═════ Selected passage ═════

Don’t forget to record the minutes of the meeting with all important information (persons present at the meeting, location, time, votes, resolutions, ideas, etc. – everything a director of the company needs to know, especially if he/she is not present at the meeting). The copies of the meeting should be distributed to all the participants.

Given the complexity of tax law, the best way not to miss anything important is to consult a lawyer or accountant.

6) Acquire your business licenses. A lot of hard work has already been accomplished! You have created your articles of incorporation, held your first meeting of directors, issued your shares, and are almost ready to go. However, before the corporation starts to function, you still need to get a corporation business license and a few special documents.

Essentially, a corporation license is a permit, issued by authorities, which confirms the right to conduct a certain business within a certain area. Specific requirements may be set on the government, state, or even local level. For instance, in Chicago, the law regulates limited license corporations and imposes additional conditions for them.

7) Sign up for a business bank account. In order to protect your personal assets as a corporation owner, it is important to have a separate business bank account. Such practice ensures normal business development and allows your customers to pay the company as a whole, rather than a specific individual. By having a separate corporate account, you will be able to purchase business credit, which will greatly expand your financial opportunities.

To open a corporate account, you will need to address the bank and check the list of documents. You will probably only be asked for a copy of your articles of incorporation to make sure your business is legal. However, sometimes, a corporate authorization – an approved request of the board of directors to take specific actions on behalf of the corporation – is also required.

8) Handle ongoing maintenance requirements. After the registration and launch, a new stage of life begins for the corporation. And it too has a number of specific rules. In order to maintain your trustworthy reputation in the eyes of the state, as well as potential partners and customers, it’s necessary to pay taxes and file annual reports regularly, which is obligatory in most states. The purpose of these reports is to inform the state of significant business changes, relocation or name changes, and the appointment of a new registered agent.

Should I Hire Someone to Incorporate My Business?

As with any business, there are two main ways to start a business: do everything yourself or hire a professional and handle over all the organizational hassle. In an attempt to save money, many startups choose the first option, without even any idea of how much effort, time, and money it will take.

The lawyer services also require considerable investment. An experienced attorney who is well-versed in the volatile law will, of course, be an invaluable assistant, however, not every startup can afford to pay several thousand dollars for this.

Fortunately, we have online business formation services. Dozens of companies proven by years and thousands of customers offer their services, allowing you to avoid possible problems with documents and save money.

In terms of value for money, business creation, and registration, the following companies are among the best on the market:

  • ZenBusiness. This service provider offers affordable pricing and full-featured registration services + a full year of free registered agent service in their plans;
  • Northwest Registered Agent is slightly more expensive. However, apart from a one-year-free registered agent service and friendly customer support throughout the entire formation process, their list of services includes also scanning of your business documents; 
  • IncFile. This company offers a free business formation package (excluding state fees). And you also have a full year of a free registered agent service.

Conclusion

A corporation is one of the most popular business entity types in the US – and there’s a good reason for that – numerous successful cases prove its high level of efficiency, and the test of time proves its reliability.

However, corporations are not for everyone. Before choosing this type of business, you need to carefully study all the features of your company, analyze its circle of activities, structure, and development stages.

Working with documents, which you will inevitably face, will also require special knowledge and skills, so in case you have any doubts, it’s best to leave it to the above-mentioned professionals.

═════ Dataset excerpts ═════

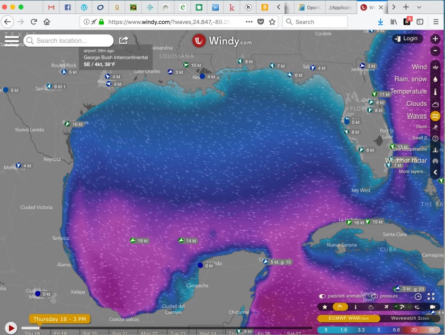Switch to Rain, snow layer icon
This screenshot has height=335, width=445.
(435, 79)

═════
═════ Dataset excerpts ═════

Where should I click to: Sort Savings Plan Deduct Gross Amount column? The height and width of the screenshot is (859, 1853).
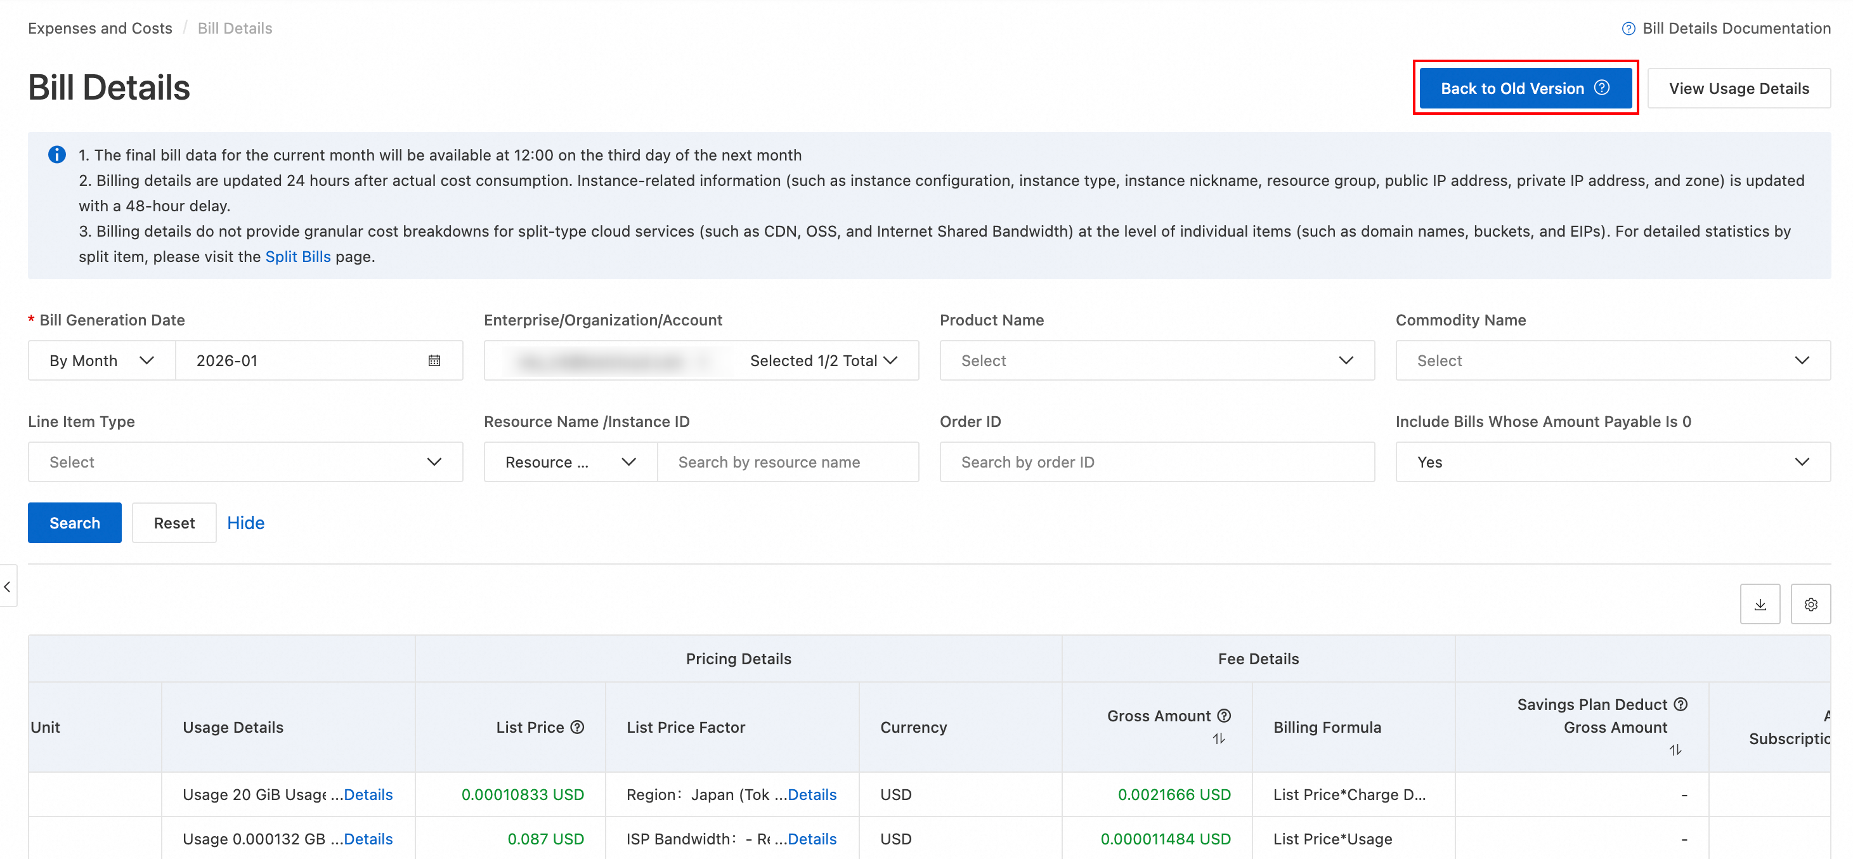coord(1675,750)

═════

Exercise details: In the passage on forming a corporation, what does IncFile's free business formation package exclude?

Answer to this task: State fees.